First, the author analyzed the mutation sites of three different types of mutant strains in detail through sequencing methods, and annotated them in the three-dimensional crystal structure of the spike protein. From a structural point of view, the authors found that mutations in the relevant sites of the spike protein will affect its recognition and binding effect by the neutralizing antibody.
(Figure 1, Analysis of the three-dimensional structure and mutation site of the spike protein of the mutant strain)
Furthermore, the author analyzed the binding ability of the spike protein of the mutant strain with the host ACE2. The results showed that compared with the original strain, the complementarity between the RBD domain of the mutant strain and ACE2 was significantly improved, thereby enhancing the ability of the virus to recognize and invade host cells.
(Figure 2, Comparative analysis of the binding ability of mutant strains and receptor ACE2)
Later, the authors tried to find neutralizing antibodies that could recognize the spike protein of the mutant strain. Based on the monoclonal antibody library previously developed, the authors screened three different mutant strains in sequence. Preliminary screening resulted in 20 antibodies with a neutralizing activity of 50%, 19 of which specifically recognized the RBD domain of the viral spike protein. In the end, the authors identified an antibody molecule called mAb222, which can recognize three different types of mutant strains at the same time.
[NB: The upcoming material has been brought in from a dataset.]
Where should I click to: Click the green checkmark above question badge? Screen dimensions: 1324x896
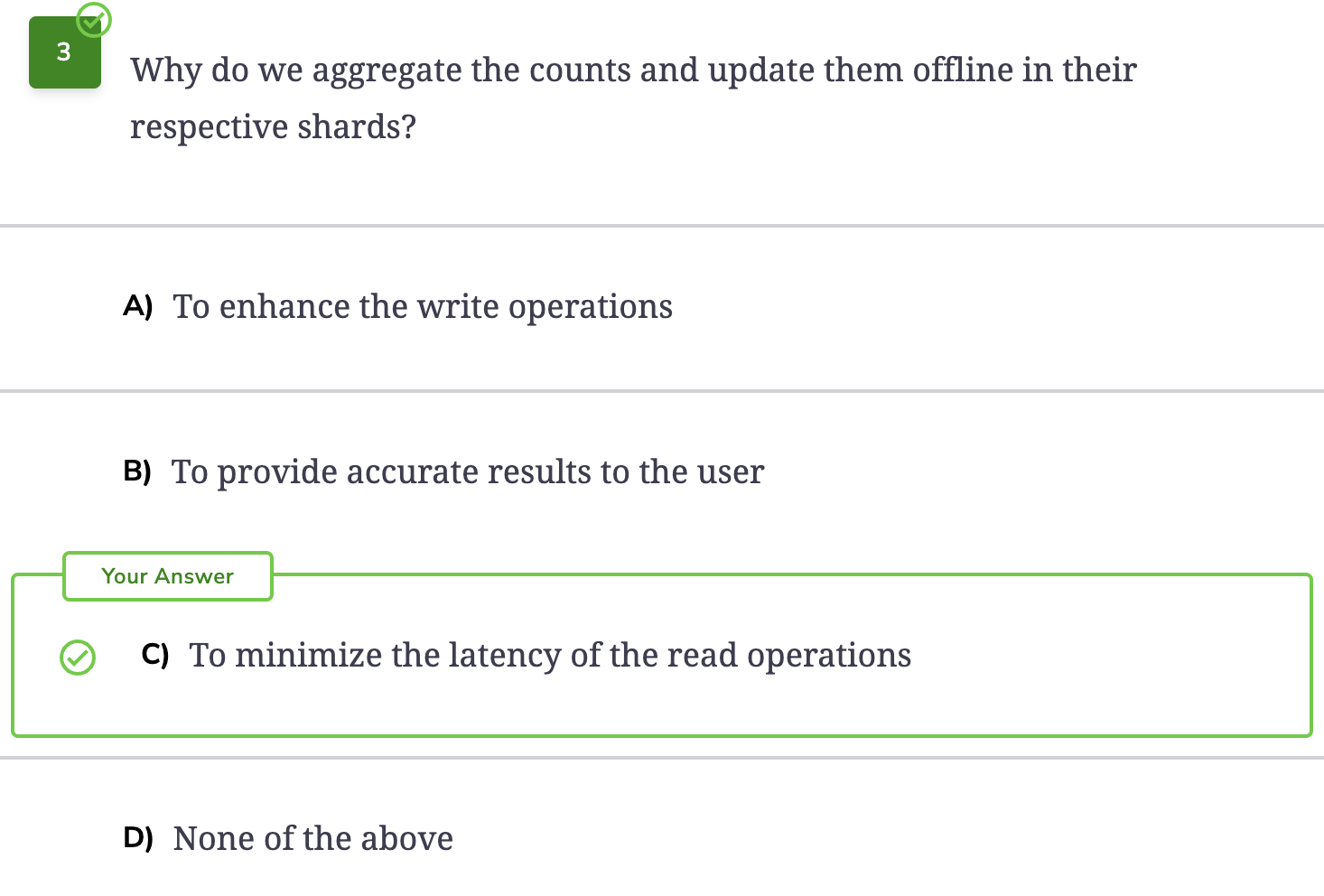point(94,19)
By recombining the Fab of mAb222 with the Fc region of other antibodies, the authors found that the recombinant antibody has a higher neutralizing activity than the original antibody, indicating that it has the potential to be developed to treat infections by variant strains.
(Forward screening analysis reveals that mAb222 has broad-spectrum neutralization ability against three types of mutant strains)
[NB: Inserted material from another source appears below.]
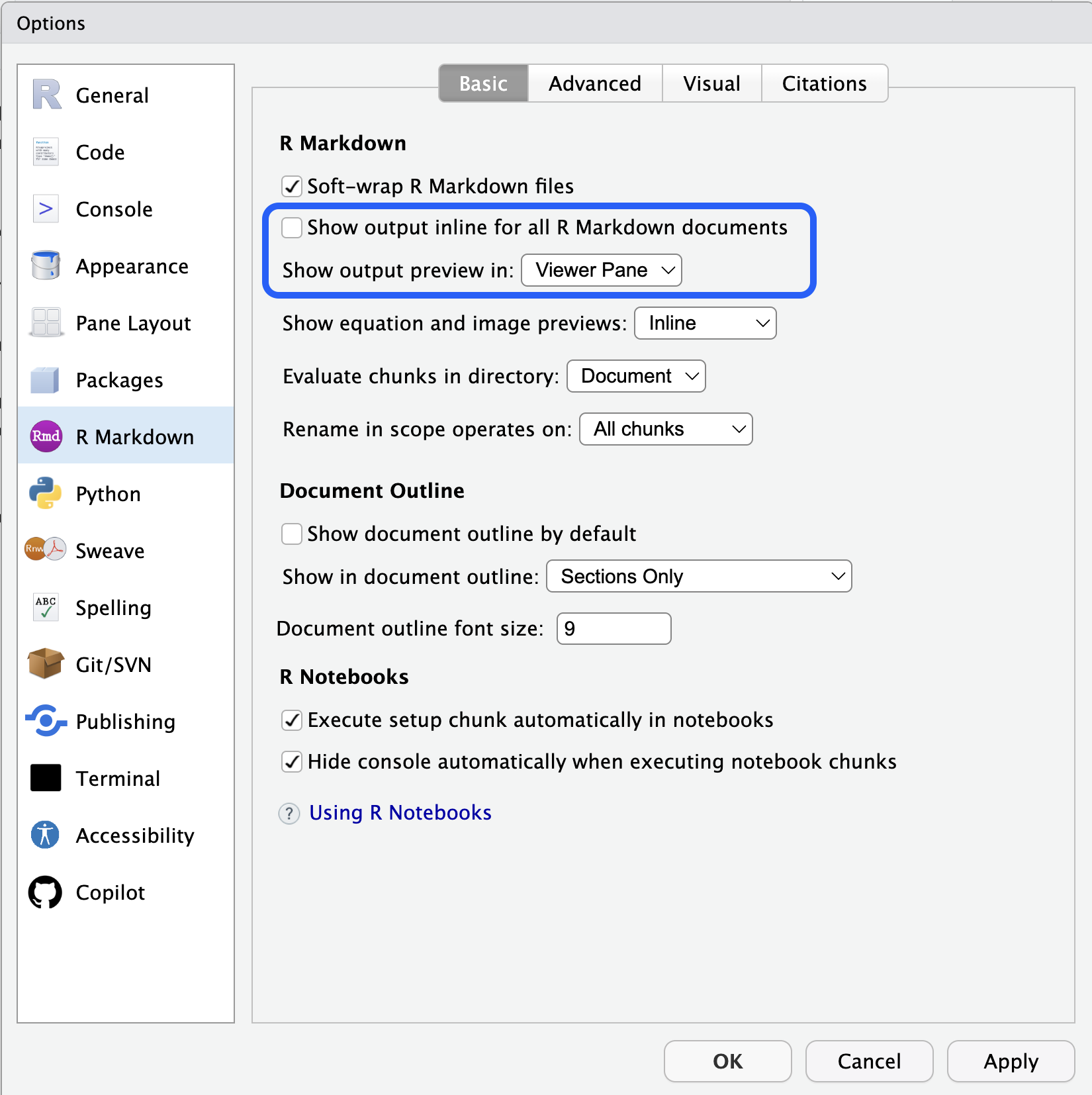Apply the current settings
Screen dimensions: 1092x1095
(1011, 1061)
In addition, the author also studied the neutralizing effect of the serum of recovered patients and the serum of the vaccinated population on the P.1 strain. In the serum of 34 recovered patients, the neutralizing activity of P1 was 3.1 times lower than that of the early virus, which was similar to that of B.1.1.7, while B.1.351 was reduced by 13.1 times. These results indicate that the recovered patients have a greater The resistance of mutant strains has decreased to a certain extent, and B.1.351 from South Africa is particularly serious.
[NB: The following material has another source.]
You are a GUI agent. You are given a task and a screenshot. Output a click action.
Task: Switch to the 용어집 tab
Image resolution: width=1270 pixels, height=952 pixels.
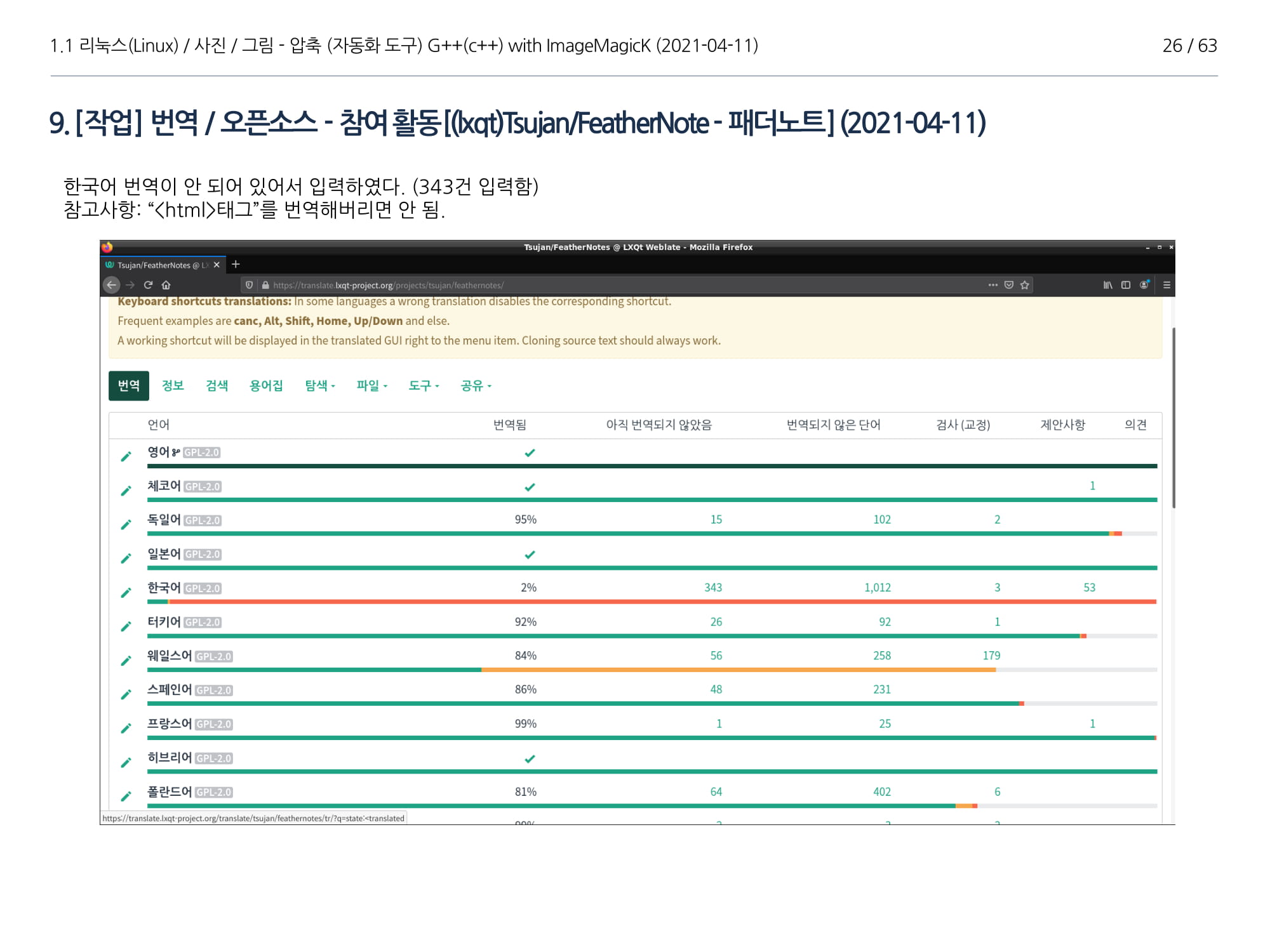tap(266, 385)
For the vaccinated population, the ability of the sera from its source to neutralize the P.1 strain was also significantly reduced. Among them, the sera of the recipients vaccinated with Pfizer had a 2.6-fold decrease in the ability to neutralize P.1, while the sera of the vaccinated Oxford-Arabic The neutralizing ability of the serum of the Silikon vaccine against P.1 decreased by 2.9 times. In contrast, the ability of the two to neutralize the B.1.351 strain was reduced by 7.6 times and 9 times, respectively.
In summary, the author reveals the pathogenicity of the three types of mutant strains and the differences in antibody neutralization effects by including structural biology, immunology and biochemical methods, emphasizes the serious threat of South African strains, and provides a new type of target. It is hoped that broad-spectrum neutralizing antibody candidate molecules to different mutant strains can help control and eliminate the epidemic.